Keywords: compassionate care, healthcare culture, history, leadership, nursing, policy

1. INTRODUCTION

‘Compassionate care’ is a term that has entered the public consciousness over recent years. It lacks a clear, agreed meaning (Dewar & Nolan, 2013), although recurring elements are present across different definitions. For example, articles often mention its relational nature; it involves identifying and responding to what is important to patients (Dewar, Adamson, Smith, Surfleet, & King, 2014), and treating them as unique individuals (Wiklund, Gustin, & Wagner, 2013). Another common theme in definitions is its association with suffering (Burnell & Agan, 2013; Van der Cingel, 2009); compassion implies a deep connection with and motivation to alleviate someone's suffering (von Dietze & Orbb, 2000; Wiklund et al., 20132013). According to Gilbert (2013), key attributes required for this to transpire are (a) sympathy (being able to feel for others), (b) empathy (being able to understand how others are feeling), (c) distress tolerance (letting things be, accepting emotions), (d) sensitivity to distress (picking up and noticing needs of self and others), (e) being non‐judgemental (not condemning others) and (f) care for well‐being (having motivation to support and help). Debate has been expressed about the possibility of augmenting such innate qualities, which may blossom or wither depending on the setting in which people work (Schwartz, 1995); hence, it is argued that environmental factors need to be conducive to accessing and realising attributes associated with compassionate care (Tierney, Seers, Tutton, & Reeve, 2017). This will be explored in more detail below.

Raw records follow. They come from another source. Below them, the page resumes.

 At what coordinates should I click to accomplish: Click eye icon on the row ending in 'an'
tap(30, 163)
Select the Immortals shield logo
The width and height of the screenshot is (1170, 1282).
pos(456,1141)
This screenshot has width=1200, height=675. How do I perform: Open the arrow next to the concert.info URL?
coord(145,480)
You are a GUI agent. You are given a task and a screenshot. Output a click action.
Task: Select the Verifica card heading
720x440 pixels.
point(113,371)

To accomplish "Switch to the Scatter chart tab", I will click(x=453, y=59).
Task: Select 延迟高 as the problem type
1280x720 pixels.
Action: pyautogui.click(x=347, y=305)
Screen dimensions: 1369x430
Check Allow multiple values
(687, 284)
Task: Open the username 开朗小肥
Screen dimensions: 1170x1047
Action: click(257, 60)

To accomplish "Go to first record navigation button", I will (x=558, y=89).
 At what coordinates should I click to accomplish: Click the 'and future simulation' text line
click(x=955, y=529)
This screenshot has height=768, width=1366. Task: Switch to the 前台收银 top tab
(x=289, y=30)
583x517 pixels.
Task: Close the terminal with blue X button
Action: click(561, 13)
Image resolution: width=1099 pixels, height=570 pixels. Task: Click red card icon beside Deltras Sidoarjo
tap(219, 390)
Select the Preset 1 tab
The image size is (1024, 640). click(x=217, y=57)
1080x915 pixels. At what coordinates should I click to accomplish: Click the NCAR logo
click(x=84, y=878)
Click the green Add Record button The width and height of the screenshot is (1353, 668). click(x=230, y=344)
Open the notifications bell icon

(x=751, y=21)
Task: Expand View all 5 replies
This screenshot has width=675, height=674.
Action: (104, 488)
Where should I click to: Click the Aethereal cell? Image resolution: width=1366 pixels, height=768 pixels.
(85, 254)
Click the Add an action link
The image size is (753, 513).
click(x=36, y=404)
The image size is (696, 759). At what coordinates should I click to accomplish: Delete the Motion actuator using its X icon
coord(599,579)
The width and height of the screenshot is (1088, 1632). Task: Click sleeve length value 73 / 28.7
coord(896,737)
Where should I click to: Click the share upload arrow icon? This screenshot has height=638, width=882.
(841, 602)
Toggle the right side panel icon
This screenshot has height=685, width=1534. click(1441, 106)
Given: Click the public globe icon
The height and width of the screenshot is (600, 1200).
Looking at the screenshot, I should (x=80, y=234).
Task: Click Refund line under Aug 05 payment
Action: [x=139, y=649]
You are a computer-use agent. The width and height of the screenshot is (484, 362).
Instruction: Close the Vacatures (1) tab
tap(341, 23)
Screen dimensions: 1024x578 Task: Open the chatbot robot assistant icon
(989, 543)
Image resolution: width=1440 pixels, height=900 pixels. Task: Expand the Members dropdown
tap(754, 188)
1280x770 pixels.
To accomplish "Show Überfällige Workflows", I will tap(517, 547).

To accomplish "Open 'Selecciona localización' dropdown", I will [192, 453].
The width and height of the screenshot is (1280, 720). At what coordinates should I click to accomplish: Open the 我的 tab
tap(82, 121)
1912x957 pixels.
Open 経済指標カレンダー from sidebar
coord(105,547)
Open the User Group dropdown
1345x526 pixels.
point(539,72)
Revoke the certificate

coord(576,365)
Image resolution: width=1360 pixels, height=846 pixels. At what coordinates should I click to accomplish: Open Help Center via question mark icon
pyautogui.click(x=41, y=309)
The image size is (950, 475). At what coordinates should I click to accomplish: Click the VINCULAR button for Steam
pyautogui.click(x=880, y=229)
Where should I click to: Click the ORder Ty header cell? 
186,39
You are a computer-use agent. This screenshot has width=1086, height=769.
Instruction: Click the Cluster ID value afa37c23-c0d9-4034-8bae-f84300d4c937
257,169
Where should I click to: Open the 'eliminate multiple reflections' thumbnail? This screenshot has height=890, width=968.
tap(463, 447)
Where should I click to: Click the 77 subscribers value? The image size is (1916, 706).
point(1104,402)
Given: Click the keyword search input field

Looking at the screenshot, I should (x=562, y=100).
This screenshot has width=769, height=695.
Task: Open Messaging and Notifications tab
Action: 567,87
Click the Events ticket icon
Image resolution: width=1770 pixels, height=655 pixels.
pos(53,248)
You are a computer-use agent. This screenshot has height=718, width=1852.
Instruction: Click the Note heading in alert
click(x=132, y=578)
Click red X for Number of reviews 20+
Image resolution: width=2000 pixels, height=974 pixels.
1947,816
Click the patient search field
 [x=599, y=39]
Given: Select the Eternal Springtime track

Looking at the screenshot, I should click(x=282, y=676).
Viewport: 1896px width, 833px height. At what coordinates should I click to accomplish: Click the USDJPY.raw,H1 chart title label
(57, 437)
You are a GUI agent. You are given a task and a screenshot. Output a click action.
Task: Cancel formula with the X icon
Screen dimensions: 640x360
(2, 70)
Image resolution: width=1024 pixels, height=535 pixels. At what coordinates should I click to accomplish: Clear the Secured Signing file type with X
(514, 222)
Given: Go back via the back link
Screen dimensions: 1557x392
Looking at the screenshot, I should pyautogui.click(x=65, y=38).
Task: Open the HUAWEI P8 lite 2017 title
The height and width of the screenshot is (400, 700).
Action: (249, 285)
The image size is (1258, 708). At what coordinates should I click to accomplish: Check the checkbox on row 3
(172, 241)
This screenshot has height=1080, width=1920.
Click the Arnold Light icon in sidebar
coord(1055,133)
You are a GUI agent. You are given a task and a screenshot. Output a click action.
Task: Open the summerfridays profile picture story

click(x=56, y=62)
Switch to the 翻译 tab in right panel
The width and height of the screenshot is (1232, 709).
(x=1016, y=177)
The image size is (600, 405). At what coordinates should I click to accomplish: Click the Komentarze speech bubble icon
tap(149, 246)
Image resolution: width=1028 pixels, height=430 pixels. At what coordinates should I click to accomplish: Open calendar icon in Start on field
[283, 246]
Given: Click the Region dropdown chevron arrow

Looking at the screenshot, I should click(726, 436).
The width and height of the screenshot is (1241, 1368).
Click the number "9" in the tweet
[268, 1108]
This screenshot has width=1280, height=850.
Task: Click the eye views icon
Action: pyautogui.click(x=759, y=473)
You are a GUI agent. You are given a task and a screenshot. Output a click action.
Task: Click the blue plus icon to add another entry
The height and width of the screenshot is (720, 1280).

The rise in debate and discussion of compassion in health services, over recent years, has occurred following examples of poor care. In the UK, the most prominent of these centred on the exposure of serious failings at Mid‐Staffordshire NHS Foundation Trust Hospital in England. Two inquiries, first private and then public (both chaired by independent barrister Robert Francis), sparked a continuing discussion about ‘quality of care’ in the NHS. The resulting report of the public inquiry (Francis, 2013) outlines what took place within this organisation and included 290 recommendations to promote more compassionate care, under stronger leadership, in a system that facilitates openness, transparency and candour. It gained international attention by testifying that basic elements of care were often overlooked, including patients being left in soiled beds, having water placed out of reach and receiving inadequate support for activities such as feeding (Francis, 2013). Within the report, there is a plea to put patients first in all aspects of healthcare and for greater compassion in their treatment. These calls, particularly in relation to care in hospitals and other residential institutions, have been loudest in relation to nursing. Indeed, while underfunding, understaffing, poor management, bullying and a host of other factors clearly played a role in the actual and perceived deterioration of bedside care, it was patient and family assertions of ‘callousness’ and targets‐driven gamesmanship among nurses and nurse–managers at Mid‐Staffordshire that provoked the most intense public and professional debate.

This discussion paper draws on historical precedents to explore the past, present and potential future of compassion as a hallmark of high‐quality professional nursing. We use these documents to illustrate why and when compassion has been mobilised by nurses, policy‐makers and others as a response to conditions within the NHS; we will consider the impacts, both positive and negative, of previous peaks in compassion and caring discourse on professional identities, practices and standards; and we will suggest ways in which the often highly emotive and politicised subject of compassion in nursing can still speak to the challenges faced by nurses and the NHS today.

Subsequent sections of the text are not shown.